──────── DOCUMENT ────────
I recently read that 90% of all New Year’s Resolutions are broken
by Valentine’s Day. Bummer! And it’s become increasingly
fashionable these days to just forego any effort from the beginning. However,
there still lurks within many of us, and especially at this time of the
year, a desire to make changes in our life for the better. So here’s
my contribution to the matter.
Instead of seeking to get rid of something,
such as extra weight, a bad habit, a debt, or a costly indulgence of
some sort, this year I’m adding
to my life one small brief daily discipline. Let me explain
it.
Each day that passes is simply a day in my life - and as I get older,
I take more seriously that oft stated intention to live until I die. Or,
to put it a bit differently - each day is a day of life, but
have I been living as fully as I wish within each day? A
close friend will often remark that “life gets in the way of living.” And
at times that tension intrudes almost painfully.
For definition purposes, I consider that life is
a given - and it is granted to us each day (or year). But living is
more a matter of choice - what we choose to do in life, in the
time of our life. When we are truly living, truly alive, we are
engaging, energizing the life that has been given us. And that
can make all the difference.
For a few months now, I’ve been looking for a way to monitor this
tension within myself - to discern just how well I’m doing at living each
day. Maybe it’s been the nature of this past year - not an
easy year for many folks I know - just how much seems to be slipping
away from us, personally and collectively. (I’m sure you
can make your own list here.) But how can I measure it? What
words or questions do I use to best check my own engagement, or progress,
or decline?
────────
• OBJECTIVE
Duplicate the part of the essay on New Year's resolutions starting at "For a few months" and ending at "or decline?". The lines that come after this text are not needed for the task.
──────── INFORMATION PROVIDED ────────
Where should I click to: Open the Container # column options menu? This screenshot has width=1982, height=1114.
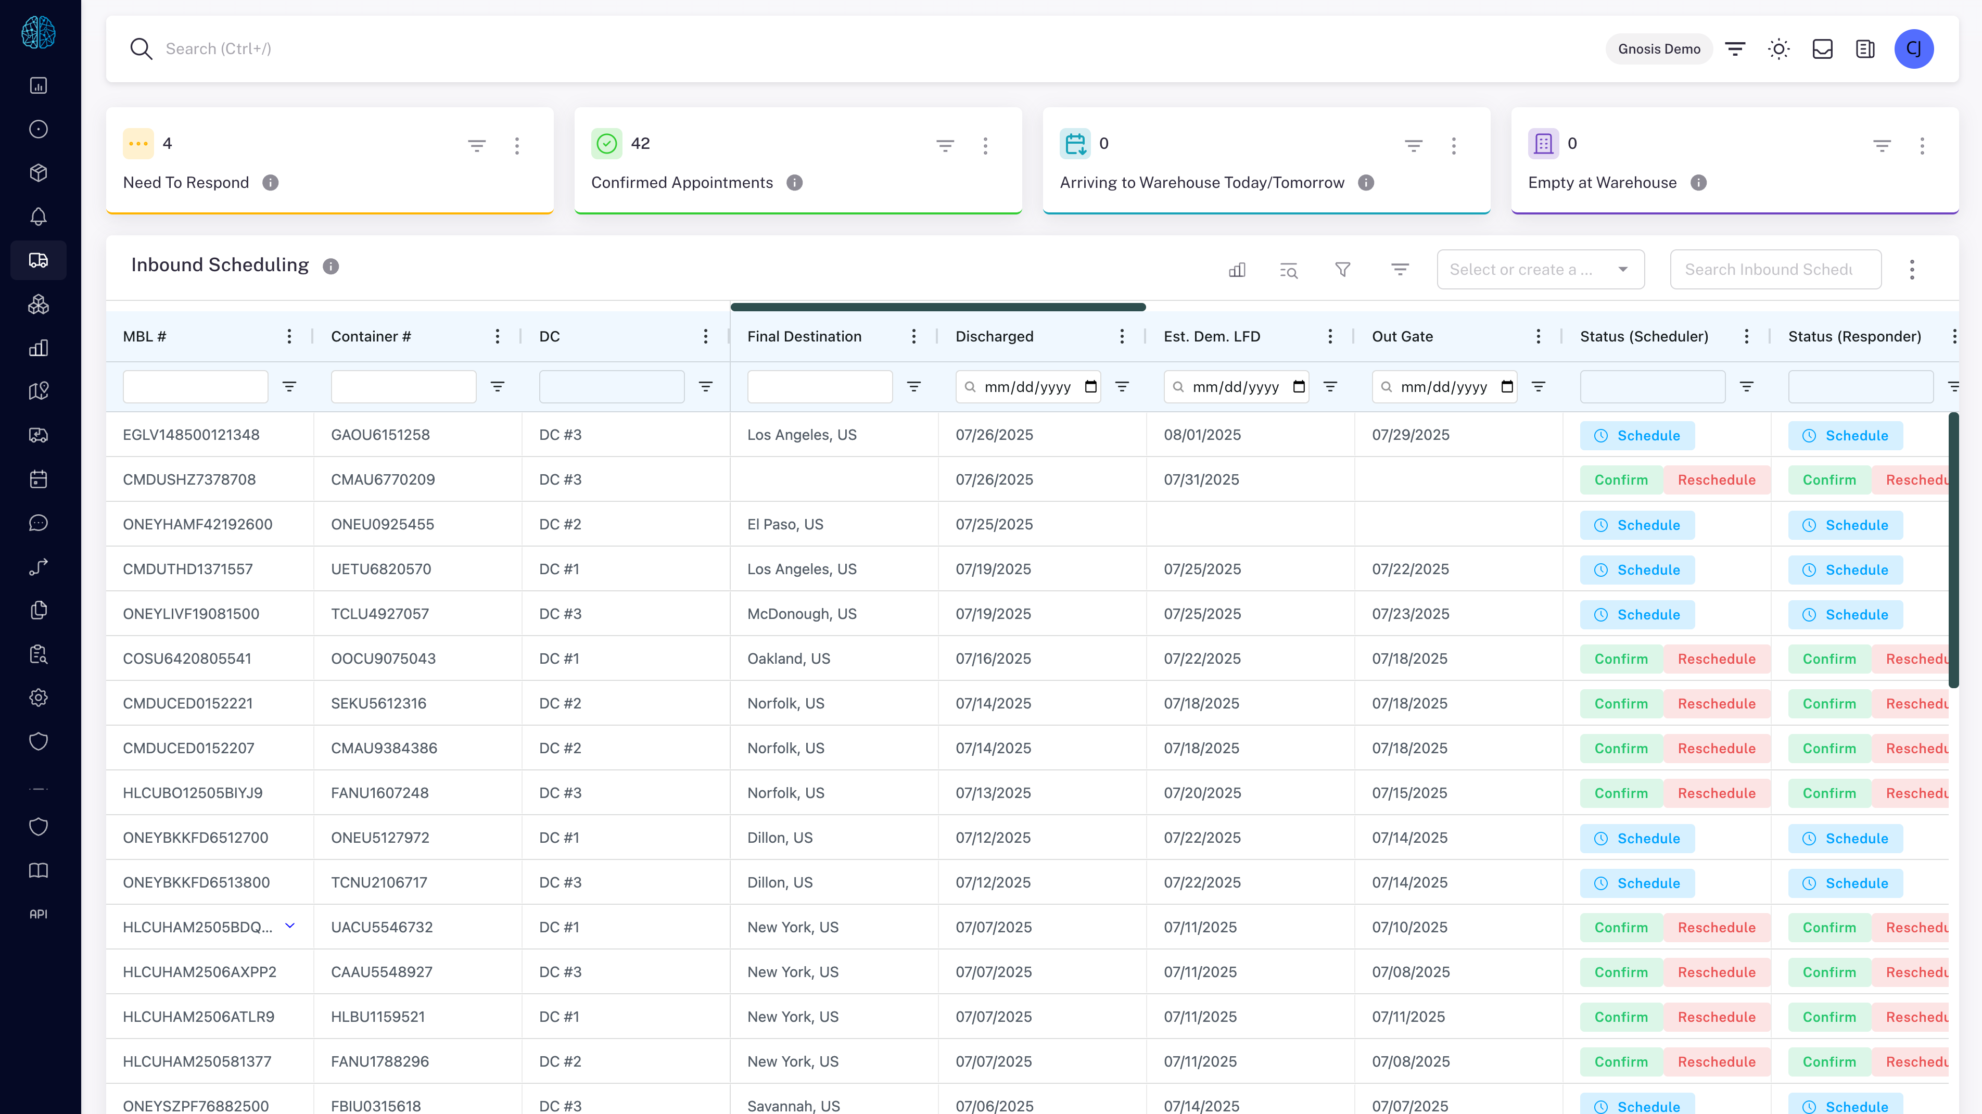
────────
• TASK SOLUTION
For a few months now, I’ve been looking for a way to monitor this
tension within myself - to discern just how well I’m doing at living each
day. Maybe it’s been the nature of this past year - not an
easy year for many folks I know - just how much seems to be slipping
away from us, personally and collectively. (I’m sure you
can make your own list here.) But how can I measure it? What
words or questions do I use to best check my own engagement, or progress,
or decline?